Sunday, September 09, 2012

An important new set of publications on our biology

Our understanding of evolution stems from the work of Darwin and Mendel in the 19th century. I associate the evolutionary synthesis with the work of Julian Huxley in the first half of the 20th century. Watson and Crick described the structure of DNA in 1953. The human genome -- with the 3 billion chemical pairs which define the 20,000 to 25,000 genes on the 23 pairs of human chromosomes -- was first published between 2000 and 2003.

One of the surprises from the Human Genome Project was that so little of the DNA seemed actually to be part of the genes. It had previously been thought that DNA in genes was transcribed into RNA which in turn was transcribed into proteins, with relatively little of the genome involved in turning genes on and off. It turned out that only a relatively small part of the genome is actually transcribed into proteins in that way.

According to The Economist, a new major step has been taken in the scientific understanding of how our DNA works. ENCODE, the Encyclopedia of DNA Elements, has been published by a consortium —442 members in 32 institutes around the world. It has used the increasingly impressive tools available for sequencing genomes to mount a systematic analysis of 147 different types of human cell.

The new research concludes that 62% of the genome may be turned into finished transcripts in some cell or other, but only about 22% of the DNA ends up in such transcripts in the typical cell. Surprisingly, the genome’s 20,000-odd protein-coding genes appear to be controlled by some 4 million switches that are also encoded in the genome.

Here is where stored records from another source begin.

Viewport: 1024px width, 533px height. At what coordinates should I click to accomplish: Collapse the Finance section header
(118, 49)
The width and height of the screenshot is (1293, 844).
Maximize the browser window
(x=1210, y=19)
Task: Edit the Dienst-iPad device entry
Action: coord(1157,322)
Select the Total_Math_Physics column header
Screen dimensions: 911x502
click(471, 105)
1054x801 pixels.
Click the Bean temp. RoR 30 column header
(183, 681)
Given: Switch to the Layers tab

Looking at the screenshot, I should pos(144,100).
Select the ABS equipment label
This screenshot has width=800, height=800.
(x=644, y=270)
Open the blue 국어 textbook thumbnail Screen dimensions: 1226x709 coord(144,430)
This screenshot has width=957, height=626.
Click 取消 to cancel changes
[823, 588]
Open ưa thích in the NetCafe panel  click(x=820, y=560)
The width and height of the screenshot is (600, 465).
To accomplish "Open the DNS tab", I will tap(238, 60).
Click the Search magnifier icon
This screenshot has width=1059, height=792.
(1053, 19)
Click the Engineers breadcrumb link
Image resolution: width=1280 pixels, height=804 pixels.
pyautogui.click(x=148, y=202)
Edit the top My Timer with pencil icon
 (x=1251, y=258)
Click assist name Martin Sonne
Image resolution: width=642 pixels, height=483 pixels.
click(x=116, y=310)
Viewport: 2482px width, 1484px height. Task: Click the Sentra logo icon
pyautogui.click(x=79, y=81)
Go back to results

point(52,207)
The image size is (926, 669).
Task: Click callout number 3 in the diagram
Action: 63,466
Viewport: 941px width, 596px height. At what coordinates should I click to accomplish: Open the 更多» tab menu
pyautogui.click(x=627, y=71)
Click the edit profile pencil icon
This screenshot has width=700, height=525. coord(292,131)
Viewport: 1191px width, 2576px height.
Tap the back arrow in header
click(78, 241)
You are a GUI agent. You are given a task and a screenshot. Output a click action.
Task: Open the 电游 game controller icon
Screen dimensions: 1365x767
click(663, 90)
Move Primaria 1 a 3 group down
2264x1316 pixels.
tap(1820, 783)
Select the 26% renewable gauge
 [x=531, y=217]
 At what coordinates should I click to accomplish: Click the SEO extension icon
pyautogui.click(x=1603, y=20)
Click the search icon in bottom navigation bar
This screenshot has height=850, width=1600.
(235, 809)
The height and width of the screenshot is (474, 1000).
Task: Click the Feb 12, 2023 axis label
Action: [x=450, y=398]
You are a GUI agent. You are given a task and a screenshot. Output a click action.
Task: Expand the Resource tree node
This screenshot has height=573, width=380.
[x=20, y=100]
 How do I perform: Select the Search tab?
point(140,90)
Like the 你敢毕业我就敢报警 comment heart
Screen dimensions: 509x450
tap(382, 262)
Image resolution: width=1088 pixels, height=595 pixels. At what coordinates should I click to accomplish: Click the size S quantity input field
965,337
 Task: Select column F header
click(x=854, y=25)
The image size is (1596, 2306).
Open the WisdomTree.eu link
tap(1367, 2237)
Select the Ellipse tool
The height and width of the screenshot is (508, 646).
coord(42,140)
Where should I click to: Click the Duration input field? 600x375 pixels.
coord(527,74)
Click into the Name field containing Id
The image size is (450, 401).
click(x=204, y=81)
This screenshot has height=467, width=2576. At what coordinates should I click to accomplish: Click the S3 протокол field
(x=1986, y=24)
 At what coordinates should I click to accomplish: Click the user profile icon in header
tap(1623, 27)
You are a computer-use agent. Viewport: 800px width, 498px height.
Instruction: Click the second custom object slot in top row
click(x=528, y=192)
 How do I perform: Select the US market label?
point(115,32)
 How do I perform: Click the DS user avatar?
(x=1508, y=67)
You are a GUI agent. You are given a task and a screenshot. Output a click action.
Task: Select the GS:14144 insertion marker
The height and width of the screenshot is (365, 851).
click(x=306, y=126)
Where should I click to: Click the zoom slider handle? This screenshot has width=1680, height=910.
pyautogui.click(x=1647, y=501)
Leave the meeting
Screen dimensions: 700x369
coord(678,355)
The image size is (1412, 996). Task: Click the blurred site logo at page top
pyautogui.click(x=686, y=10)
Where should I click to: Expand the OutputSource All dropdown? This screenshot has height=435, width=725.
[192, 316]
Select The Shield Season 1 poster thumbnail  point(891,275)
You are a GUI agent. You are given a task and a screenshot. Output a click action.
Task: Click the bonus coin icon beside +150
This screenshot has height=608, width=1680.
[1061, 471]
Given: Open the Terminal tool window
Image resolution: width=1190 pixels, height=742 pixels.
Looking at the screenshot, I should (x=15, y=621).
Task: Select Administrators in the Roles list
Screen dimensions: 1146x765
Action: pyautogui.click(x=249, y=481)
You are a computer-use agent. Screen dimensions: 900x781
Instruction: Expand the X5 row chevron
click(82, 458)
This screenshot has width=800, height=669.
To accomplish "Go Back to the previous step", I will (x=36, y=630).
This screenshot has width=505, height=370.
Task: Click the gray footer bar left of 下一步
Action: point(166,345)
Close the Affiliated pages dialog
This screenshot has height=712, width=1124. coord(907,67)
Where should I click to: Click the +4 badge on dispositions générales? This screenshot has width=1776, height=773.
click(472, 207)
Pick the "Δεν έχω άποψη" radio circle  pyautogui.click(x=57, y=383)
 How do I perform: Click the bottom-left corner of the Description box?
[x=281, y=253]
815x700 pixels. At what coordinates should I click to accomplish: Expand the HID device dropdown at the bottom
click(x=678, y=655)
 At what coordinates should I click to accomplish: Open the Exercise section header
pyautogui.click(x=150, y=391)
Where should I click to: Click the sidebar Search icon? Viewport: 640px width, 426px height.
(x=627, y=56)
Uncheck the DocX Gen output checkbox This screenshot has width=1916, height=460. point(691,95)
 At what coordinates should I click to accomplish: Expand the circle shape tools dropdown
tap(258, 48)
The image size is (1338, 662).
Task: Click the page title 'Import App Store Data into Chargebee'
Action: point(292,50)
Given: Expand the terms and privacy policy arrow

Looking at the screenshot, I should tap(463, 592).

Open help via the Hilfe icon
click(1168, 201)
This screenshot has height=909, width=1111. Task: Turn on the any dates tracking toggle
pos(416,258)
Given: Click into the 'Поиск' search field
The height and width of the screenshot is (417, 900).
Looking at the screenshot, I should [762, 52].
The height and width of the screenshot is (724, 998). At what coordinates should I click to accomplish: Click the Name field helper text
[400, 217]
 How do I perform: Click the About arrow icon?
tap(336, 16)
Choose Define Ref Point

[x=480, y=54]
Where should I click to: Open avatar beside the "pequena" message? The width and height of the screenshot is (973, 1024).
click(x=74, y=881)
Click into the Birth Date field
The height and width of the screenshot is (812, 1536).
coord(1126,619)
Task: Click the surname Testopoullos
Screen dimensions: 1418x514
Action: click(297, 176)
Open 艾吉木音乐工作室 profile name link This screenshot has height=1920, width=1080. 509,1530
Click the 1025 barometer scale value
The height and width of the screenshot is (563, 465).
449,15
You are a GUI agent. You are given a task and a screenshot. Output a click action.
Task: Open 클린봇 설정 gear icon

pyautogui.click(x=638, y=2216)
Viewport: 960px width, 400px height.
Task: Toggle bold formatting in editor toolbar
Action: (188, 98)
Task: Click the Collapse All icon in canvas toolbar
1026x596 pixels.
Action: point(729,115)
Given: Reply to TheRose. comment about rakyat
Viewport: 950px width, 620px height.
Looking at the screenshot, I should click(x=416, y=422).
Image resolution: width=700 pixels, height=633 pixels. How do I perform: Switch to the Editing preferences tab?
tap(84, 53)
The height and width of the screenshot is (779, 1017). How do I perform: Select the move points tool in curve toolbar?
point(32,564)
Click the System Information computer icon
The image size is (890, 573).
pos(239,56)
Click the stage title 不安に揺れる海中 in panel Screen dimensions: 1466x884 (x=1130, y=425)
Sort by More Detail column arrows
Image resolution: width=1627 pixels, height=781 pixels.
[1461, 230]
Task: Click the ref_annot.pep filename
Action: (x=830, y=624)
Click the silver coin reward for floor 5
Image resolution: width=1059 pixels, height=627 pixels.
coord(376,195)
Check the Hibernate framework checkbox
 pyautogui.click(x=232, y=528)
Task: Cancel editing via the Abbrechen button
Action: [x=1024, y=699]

There have been advances in medicine along the way. We now take it as obvious that some diseases are genetic and have learned about some of the mutations that cause specific diseases. Indeed, we have learned that many of the mutations that cause disease are de novo, where genetically normal parents give birth to a child with a genetic defect. The new research is likely to trigger still more research, bringing still greater understanding of the genetic basis of our cell behavior. Eventually, there will be new meds to prevent or treat disease.